As educators from a public higher-educational institution endeavouring to provide equitable learning opportunities, how do we, through spatial design education, relate to first-year students with an awareness of differences in student ’readiness’ impacted by schooling opportunities? What role can spatial design exercises play in alleviating these discrepancies while engaging all students in the first-year studio?

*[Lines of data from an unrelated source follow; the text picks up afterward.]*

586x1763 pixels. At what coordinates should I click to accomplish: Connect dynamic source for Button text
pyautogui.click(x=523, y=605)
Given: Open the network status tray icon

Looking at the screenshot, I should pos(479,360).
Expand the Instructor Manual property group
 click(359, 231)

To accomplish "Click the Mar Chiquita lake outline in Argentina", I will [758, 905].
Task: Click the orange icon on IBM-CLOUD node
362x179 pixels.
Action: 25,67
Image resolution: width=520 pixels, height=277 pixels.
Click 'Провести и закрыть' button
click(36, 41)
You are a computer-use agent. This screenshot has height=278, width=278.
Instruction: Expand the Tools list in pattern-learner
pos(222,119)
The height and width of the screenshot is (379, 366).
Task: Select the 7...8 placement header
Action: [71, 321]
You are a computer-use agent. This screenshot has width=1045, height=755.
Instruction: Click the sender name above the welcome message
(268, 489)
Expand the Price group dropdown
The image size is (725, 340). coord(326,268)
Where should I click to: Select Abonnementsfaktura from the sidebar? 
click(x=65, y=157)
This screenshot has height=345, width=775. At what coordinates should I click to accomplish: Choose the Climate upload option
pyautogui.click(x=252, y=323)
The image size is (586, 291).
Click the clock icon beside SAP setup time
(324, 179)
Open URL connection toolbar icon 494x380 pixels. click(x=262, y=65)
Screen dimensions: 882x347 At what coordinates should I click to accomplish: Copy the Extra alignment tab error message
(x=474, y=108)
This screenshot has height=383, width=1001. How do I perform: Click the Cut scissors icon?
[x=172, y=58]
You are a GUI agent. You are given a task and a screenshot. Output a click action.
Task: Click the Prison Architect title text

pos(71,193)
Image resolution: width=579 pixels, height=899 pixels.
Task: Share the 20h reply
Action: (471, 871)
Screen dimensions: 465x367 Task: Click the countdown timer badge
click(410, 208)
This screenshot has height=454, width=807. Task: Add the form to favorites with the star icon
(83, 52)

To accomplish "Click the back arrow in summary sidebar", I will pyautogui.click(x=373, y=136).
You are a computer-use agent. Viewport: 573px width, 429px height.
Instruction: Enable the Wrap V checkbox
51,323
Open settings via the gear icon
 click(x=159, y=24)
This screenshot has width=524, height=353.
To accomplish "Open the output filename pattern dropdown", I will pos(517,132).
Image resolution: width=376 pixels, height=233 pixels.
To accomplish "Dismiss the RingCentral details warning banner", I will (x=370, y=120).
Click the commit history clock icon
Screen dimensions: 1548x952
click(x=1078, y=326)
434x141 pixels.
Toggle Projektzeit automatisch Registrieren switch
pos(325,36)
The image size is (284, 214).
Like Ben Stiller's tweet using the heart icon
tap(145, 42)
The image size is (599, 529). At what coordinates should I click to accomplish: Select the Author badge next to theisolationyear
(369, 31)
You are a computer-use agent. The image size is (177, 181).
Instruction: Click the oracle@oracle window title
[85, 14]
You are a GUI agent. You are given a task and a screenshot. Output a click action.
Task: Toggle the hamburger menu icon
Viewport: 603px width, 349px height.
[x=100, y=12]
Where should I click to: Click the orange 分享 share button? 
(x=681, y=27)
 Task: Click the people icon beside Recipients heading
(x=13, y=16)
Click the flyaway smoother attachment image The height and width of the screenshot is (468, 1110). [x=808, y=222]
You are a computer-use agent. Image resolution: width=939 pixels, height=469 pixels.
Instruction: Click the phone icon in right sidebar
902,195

This paper focuses on first-year spatial design students and the design exercises In your Hands and Self-Portrait. These introductory design briefs focus on the development of students’ three-dimensional spatial design skills with awareness of the impact of students’ school subjects on studio outputs. In your Hands requires the creation of a support with wire for stone using stone, wire and pliers. Thereafter follows a group discussion, reflection and iteration. Self-Portrait requires the creation of a three-dimensional self-portrait of the inner and outer being using wire and thereafter, a projected shadow drawing of the portrait using light while drawing with graphite on paper. A selection of projects conducted by first-year spatial design students of architecture, interior architecture and landscape architecture in 2017 at the Department of Architecture, University of Pretoria has been documented.
With the focus of spatial design education in the first-year studio being on the development of three-dimensional design skills, differences in students’ schooling backgrounds played a reduced role in impacting project outcomes. The introduction of alternative media, stone and wire, to which most students had limited exposure, provides an even playing field. Communalism as a means of learning together was explored through group discussion and iteration of the exercise, providing students an opportunity for self-review and improvement in their approach. Self-Portrait allows a reflection of self-understanding in a three-dimensional format. The shadow projection reinforce the role of two-dimensional drawings as representational of three-dimensional spatial products as a key skill to spatial design practice which redefines the two-dimensional drawing from being an artistic output to becoming a representational image.
The two exercises provide a relevant discussion as introductory exercises focusing on skills development in the spatial design fields through the three-dimensional. This approach allows a fairer learning opportunity for students regardless of their school subjects, which could have enhanced their skills in visual literacy. This is a worthwhile case study for spatial design educators in the context of the call for decolonised education.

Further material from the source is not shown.